*Description of the task*.
Exactly the lines from the one holding "You are a computer-use agent." through the last line of the listing below must appear in the answer, and no pictures.

*Given records*.
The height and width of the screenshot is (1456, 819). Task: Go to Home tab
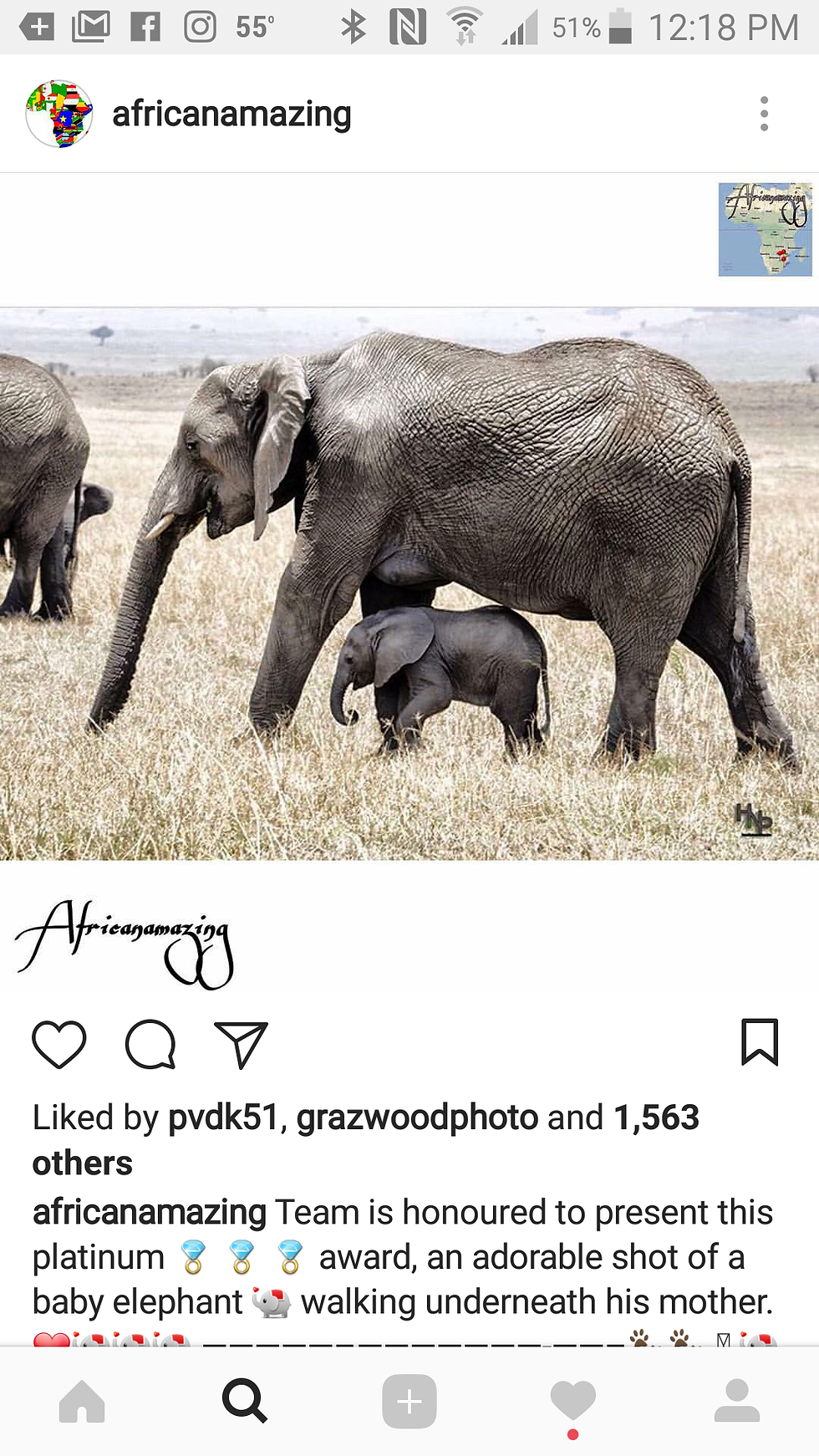pos(82,1402)
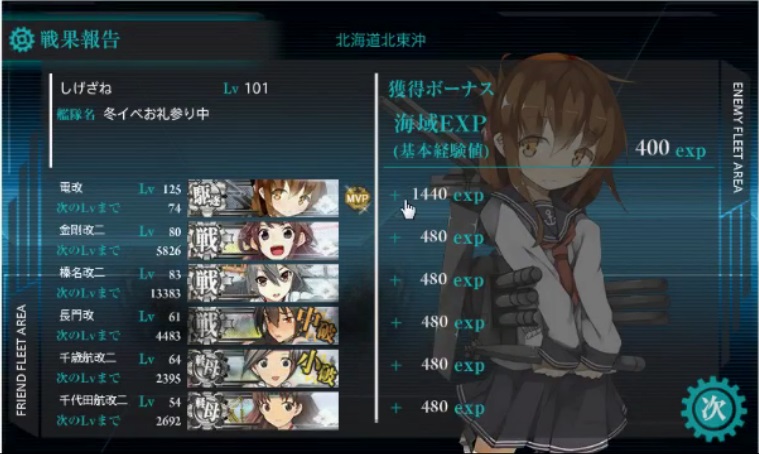Click the FRIEND FLEET AREA side label

pyautogui.click(x=21, y=360)
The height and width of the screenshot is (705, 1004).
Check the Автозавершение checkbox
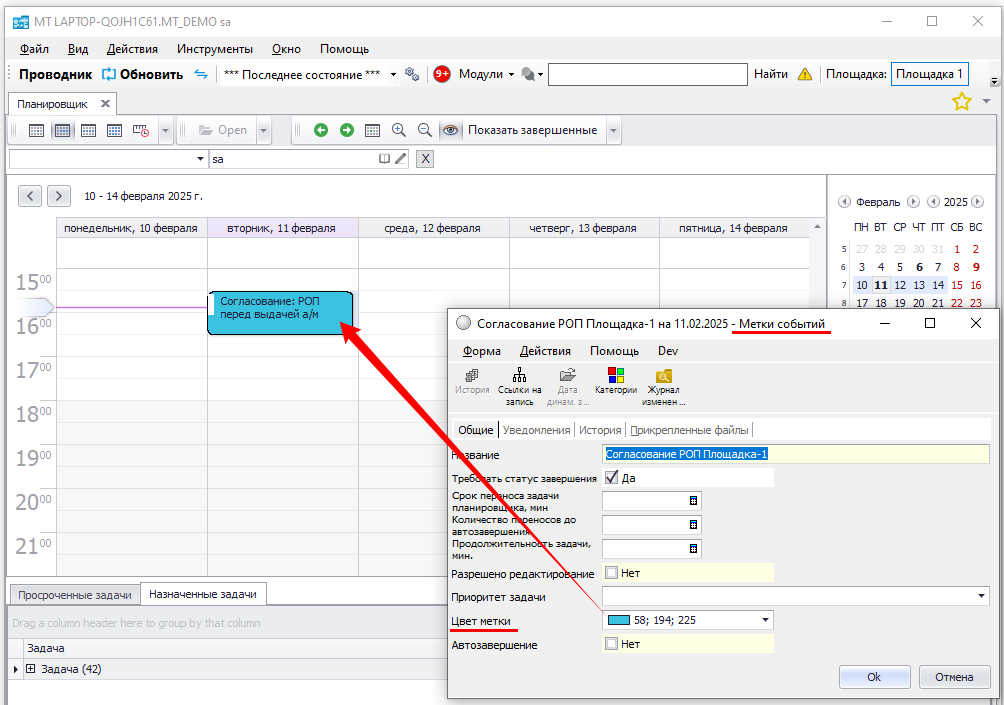612,644
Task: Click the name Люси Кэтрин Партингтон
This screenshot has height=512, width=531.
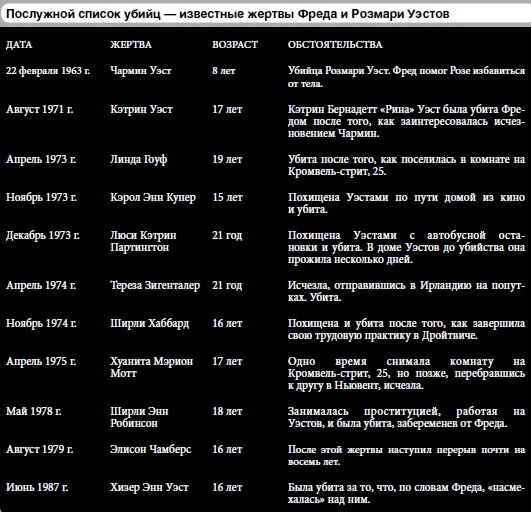Action: click(143, 241)
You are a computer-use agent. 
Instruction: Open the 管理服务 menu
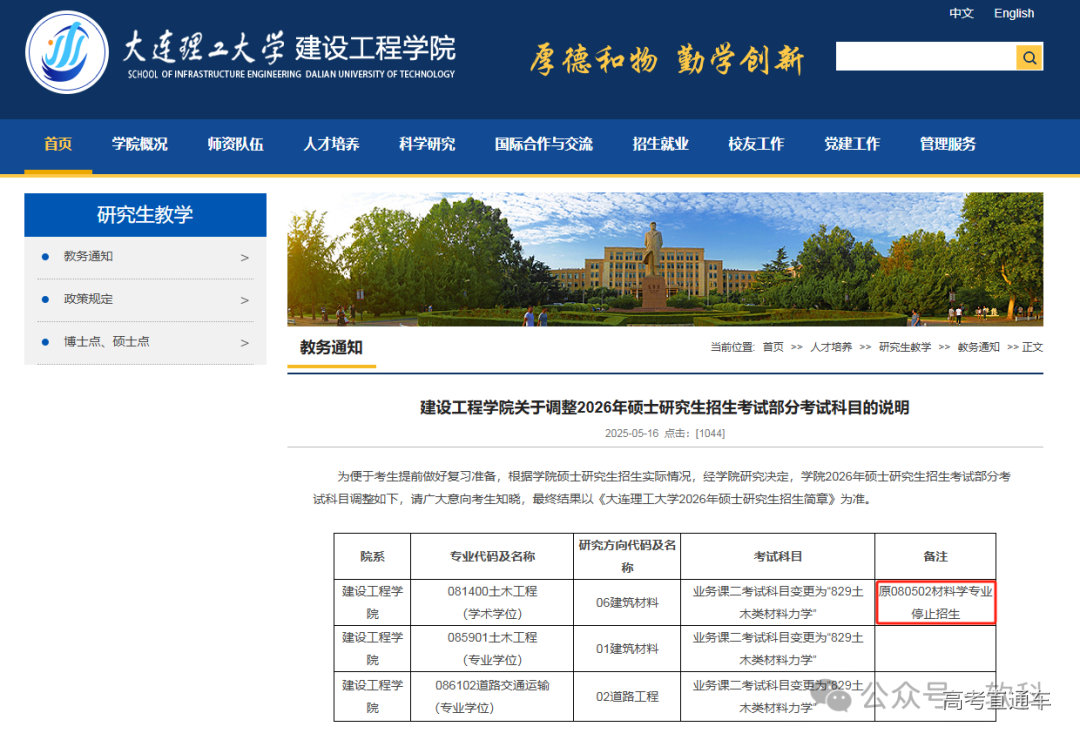pos(946,144)
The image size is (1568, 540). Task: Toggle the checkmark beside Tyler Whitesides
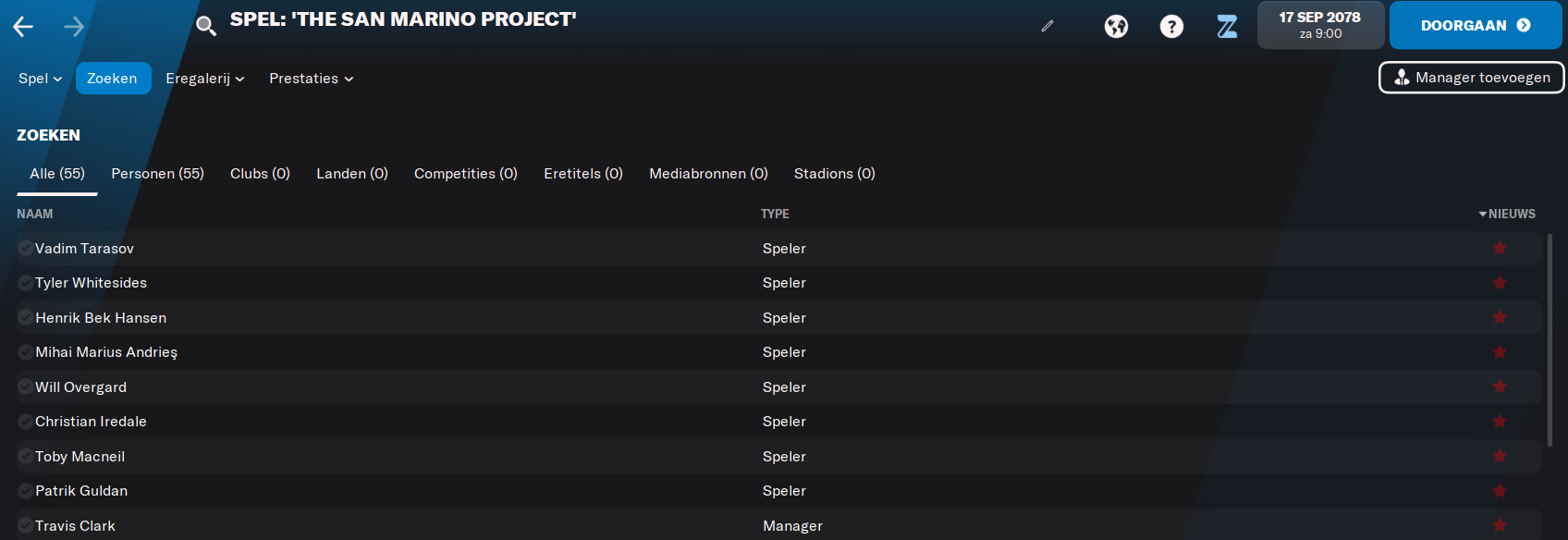pos(25,283)
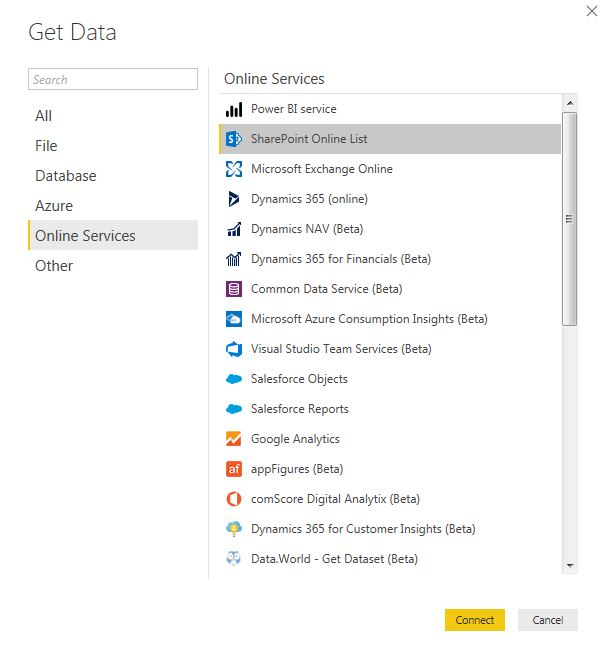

*Response*.
You are a computer-use agent. 
Instruction: Open the 管理服务 menu
pos(946,144)
The image size is (1568, 540). Task: Toggle the checkmark beside Tyler Whitesides
pos(25,283)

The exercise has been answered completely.